_REQUIRED WORK_
Note how many lines in the following material mention "draw", then give that number by itself.

_DATASET RECORDS_
##########
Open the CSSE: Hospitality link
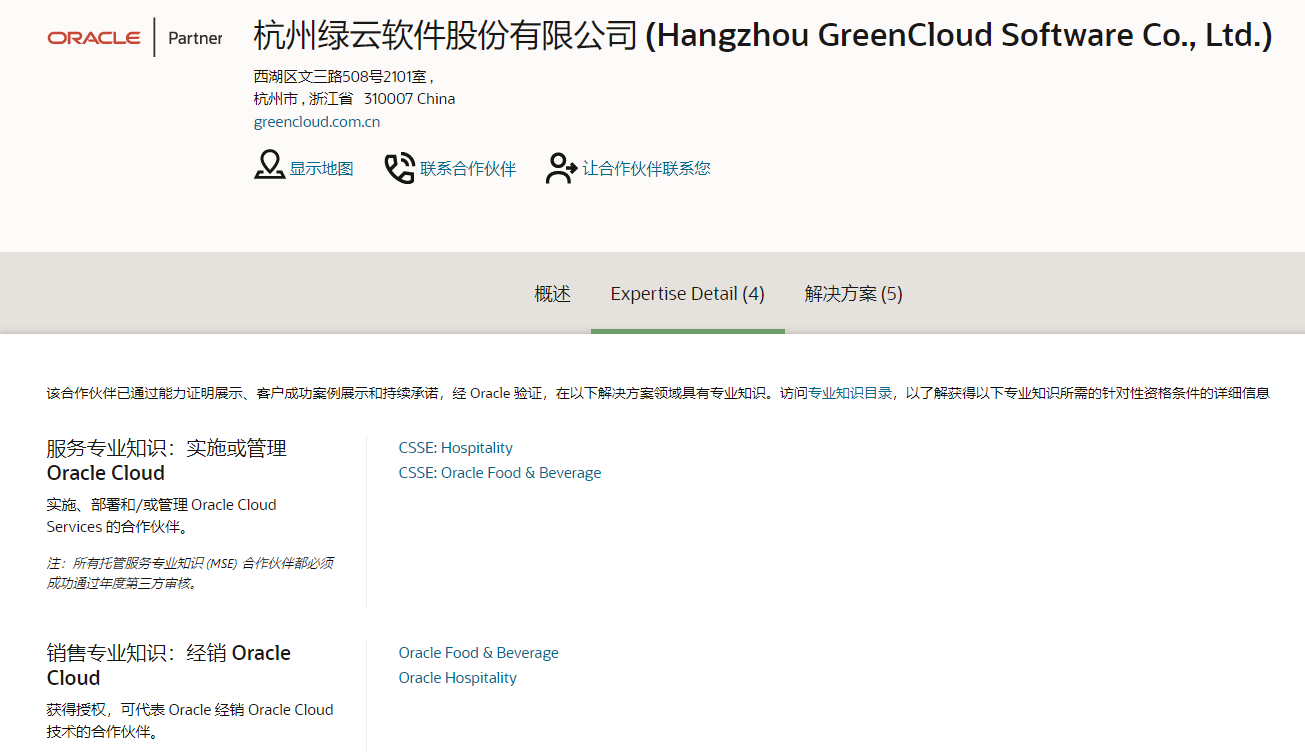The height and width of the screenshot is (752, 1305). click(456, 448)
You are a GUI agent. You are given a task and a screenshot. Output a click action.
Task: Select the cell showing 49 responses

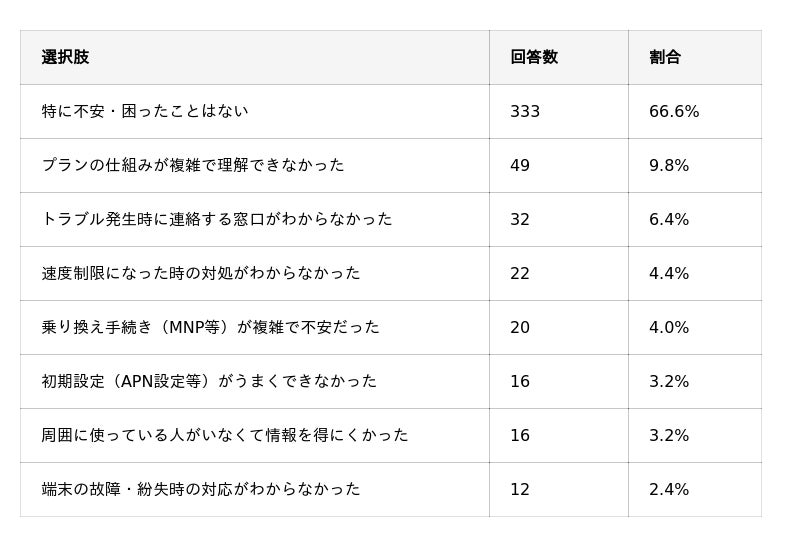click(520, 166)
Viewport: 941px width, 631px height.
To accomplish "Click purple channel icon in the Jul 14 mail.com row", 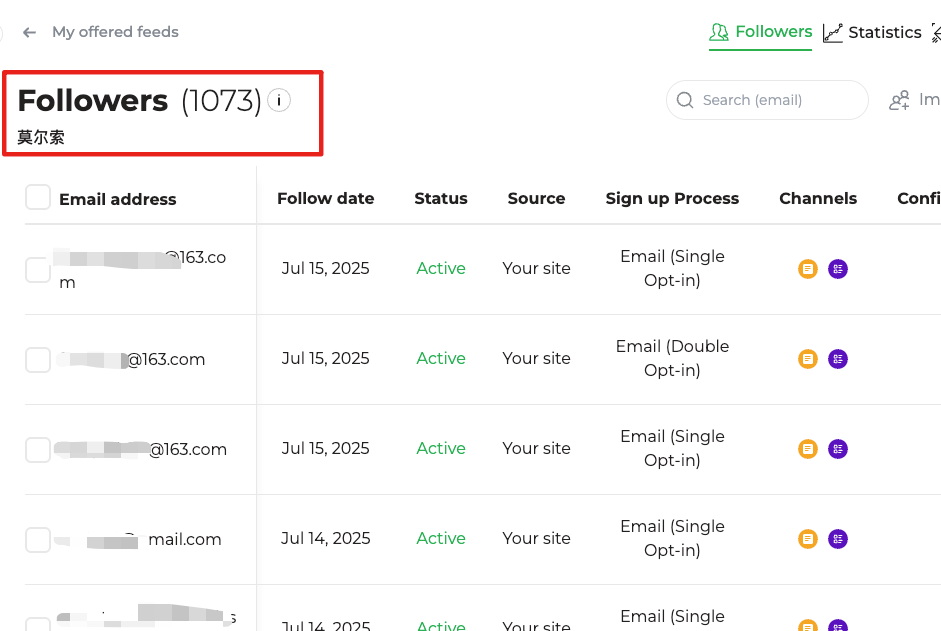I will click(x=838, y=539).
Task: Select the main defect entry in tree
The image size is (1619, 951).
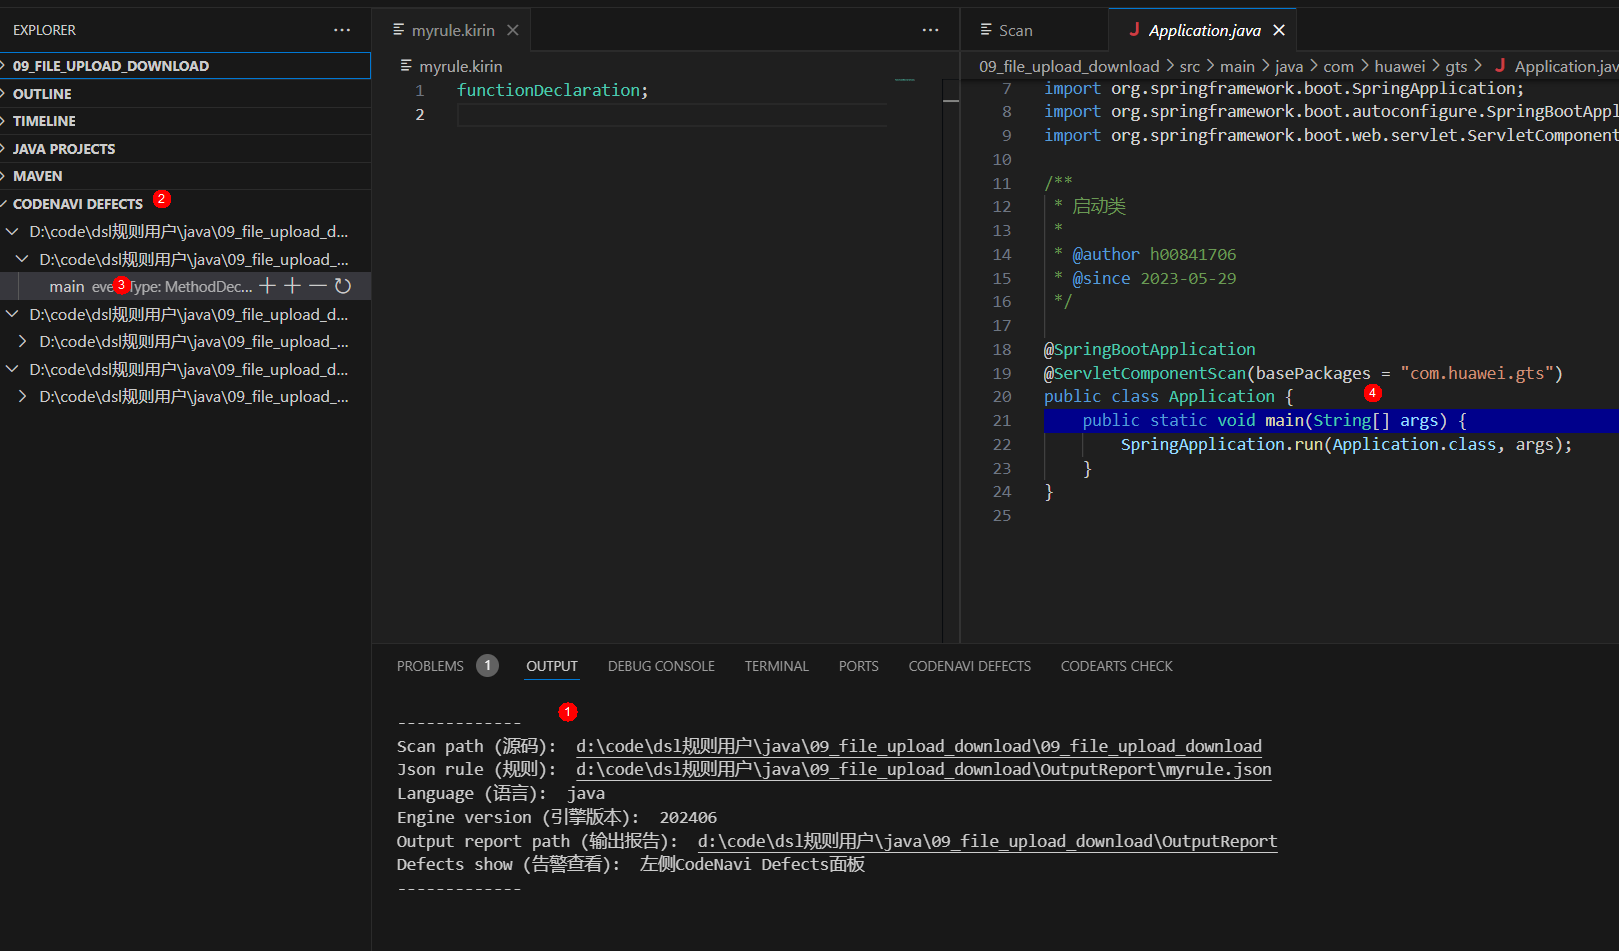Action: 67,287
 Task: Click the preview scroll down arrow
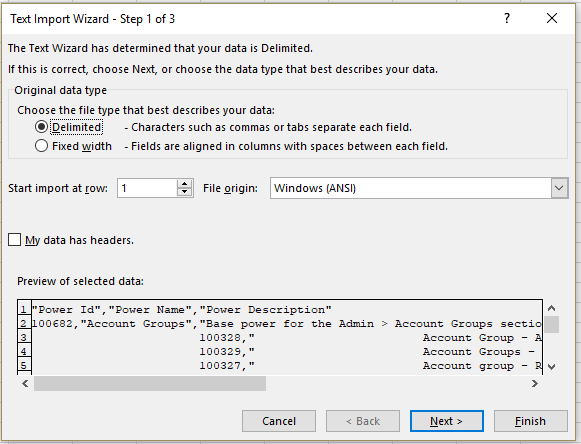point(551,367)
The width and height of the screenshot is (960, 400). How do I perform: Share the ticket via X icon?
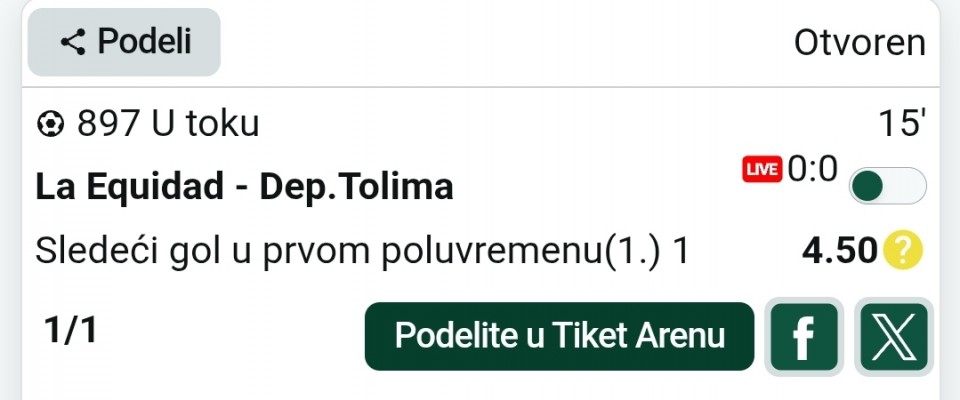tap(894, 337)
##########
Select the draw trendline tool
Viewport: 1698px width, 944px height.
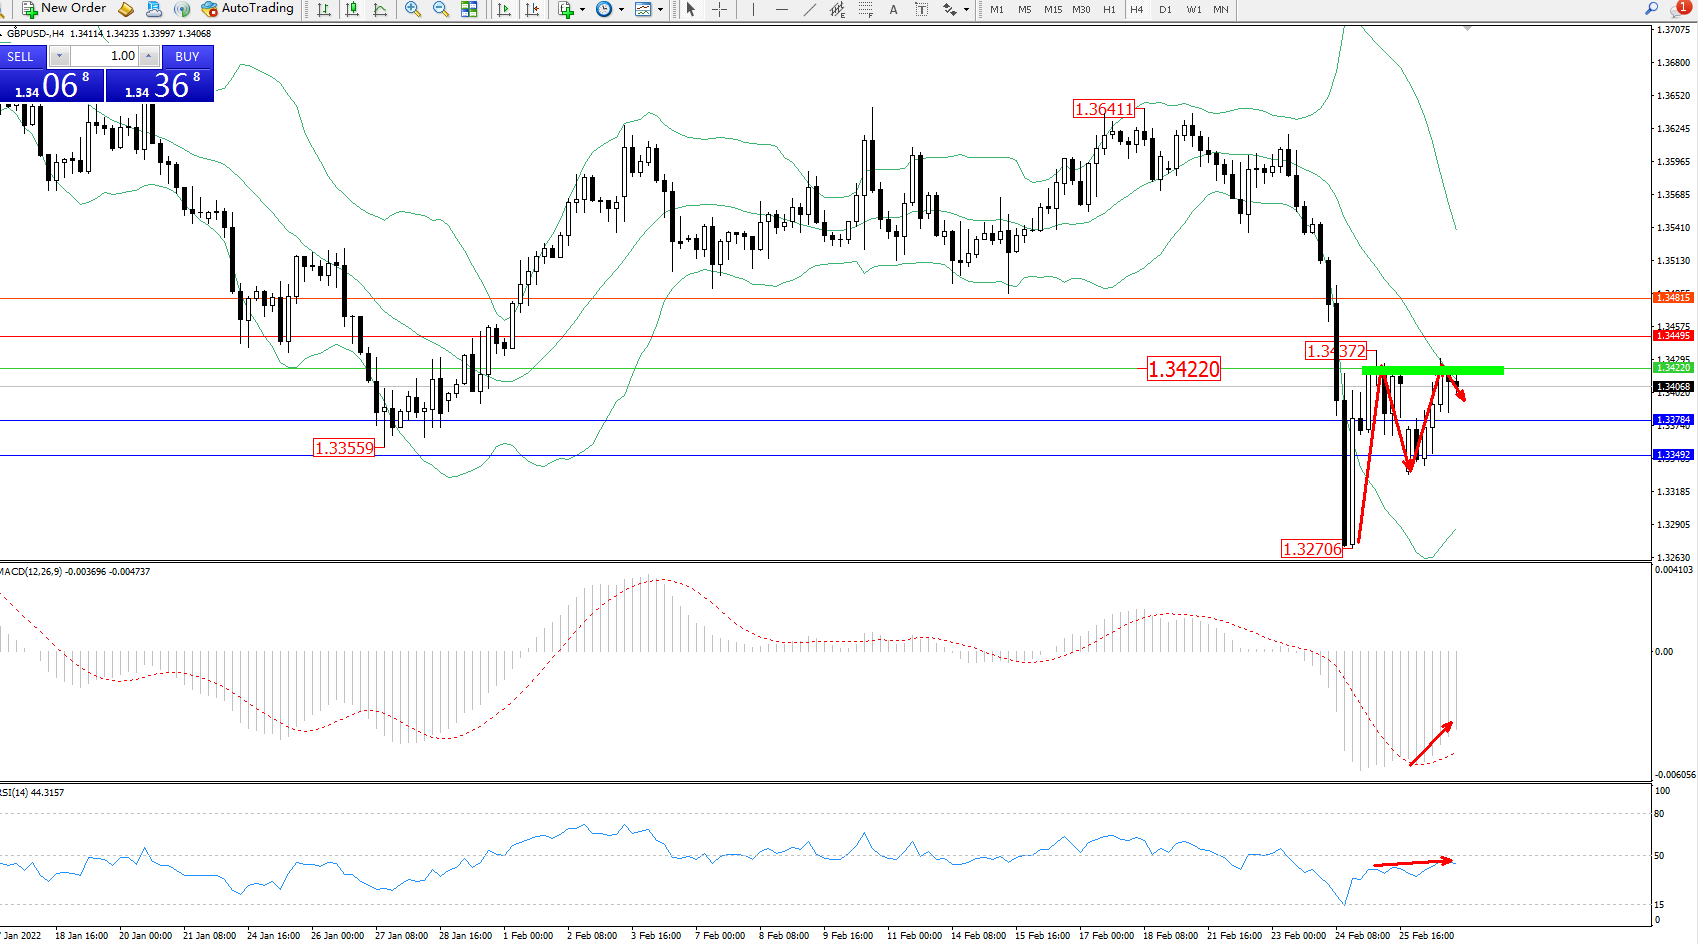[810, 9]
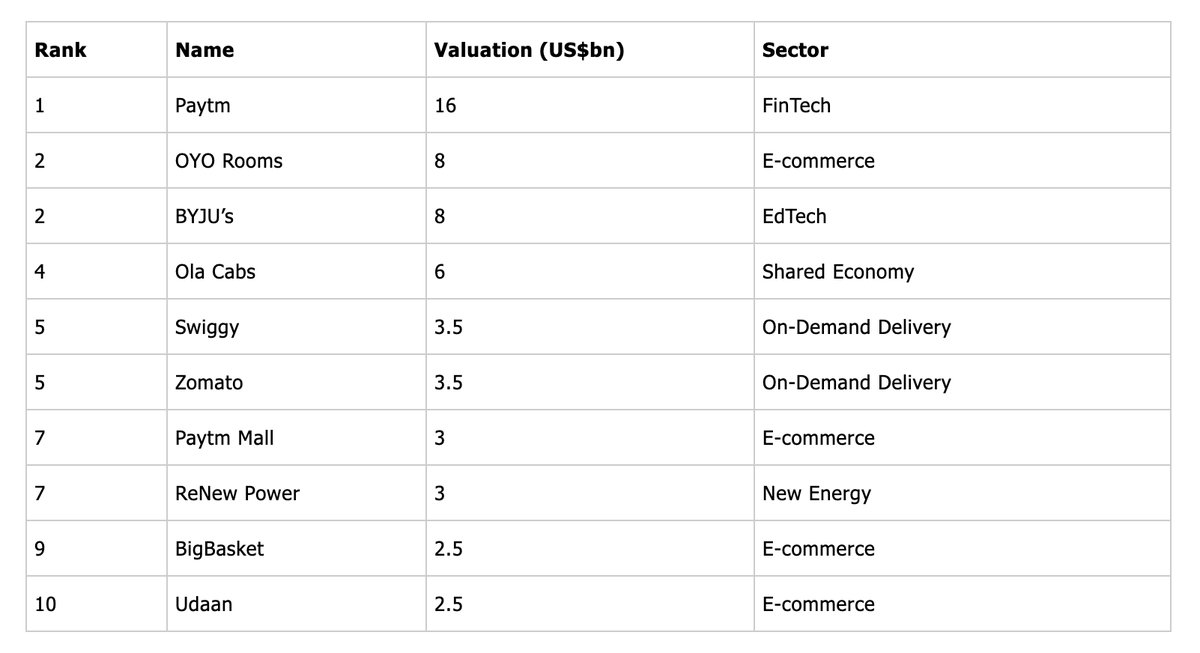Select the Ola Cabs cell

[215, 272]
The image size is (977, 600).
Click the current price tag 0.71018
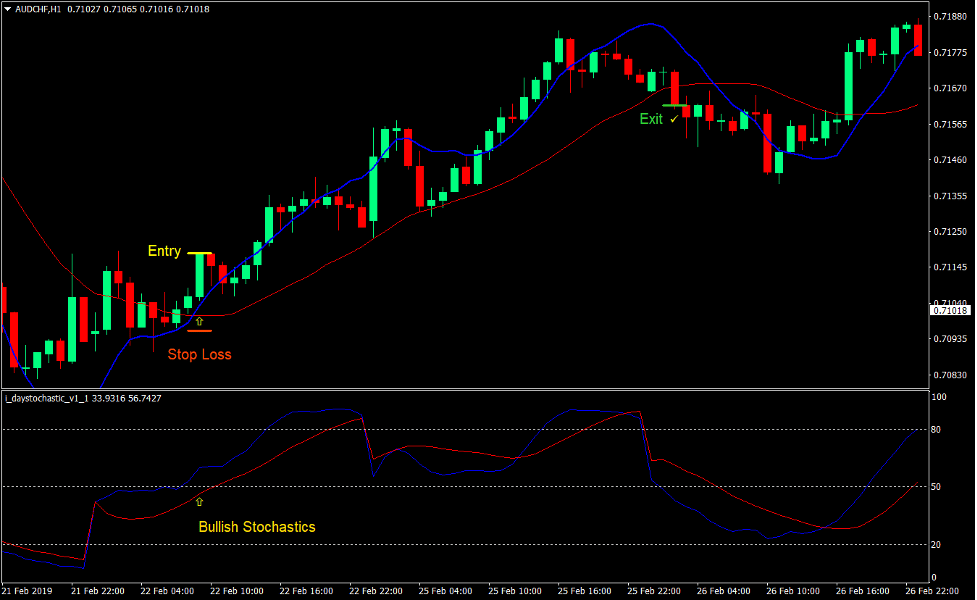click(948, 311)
##########
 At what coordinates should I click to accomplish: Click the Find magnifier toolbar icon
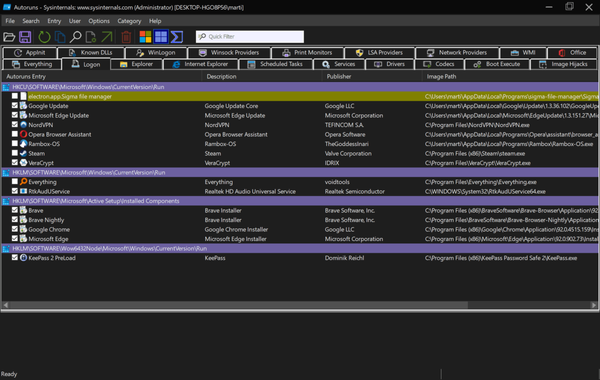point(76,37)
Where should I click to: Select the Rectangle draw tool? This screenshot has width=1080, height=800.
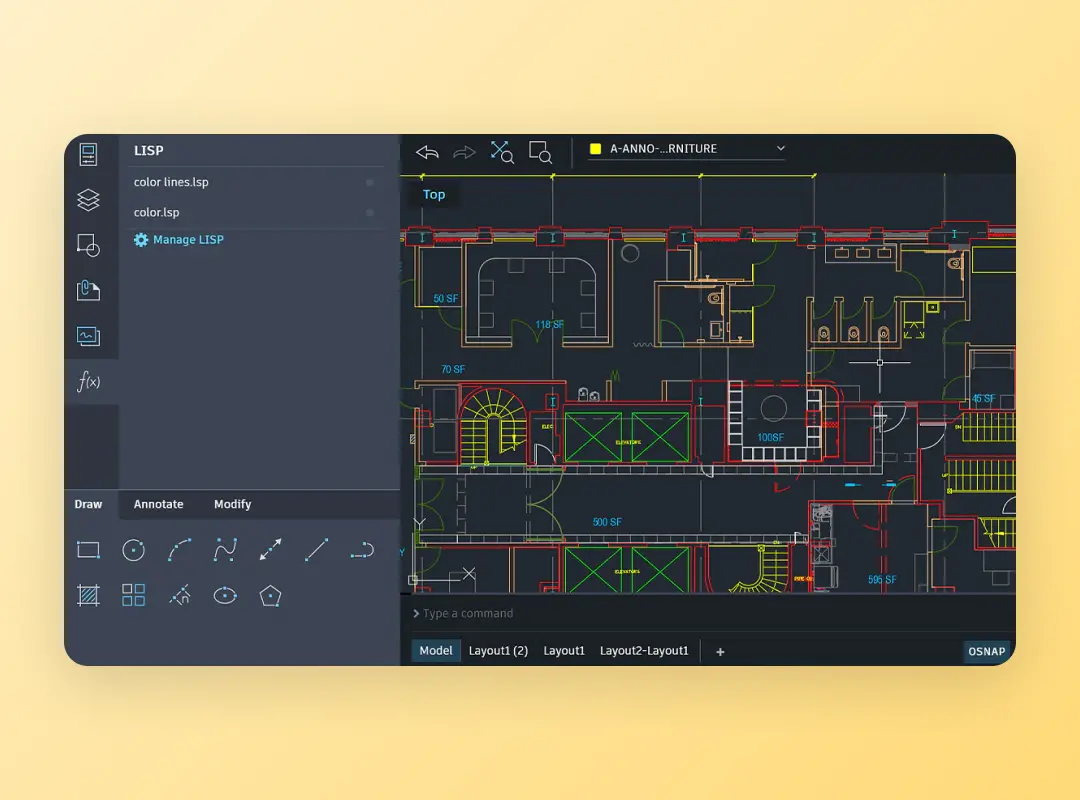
##########
_RESULT BELOW_
2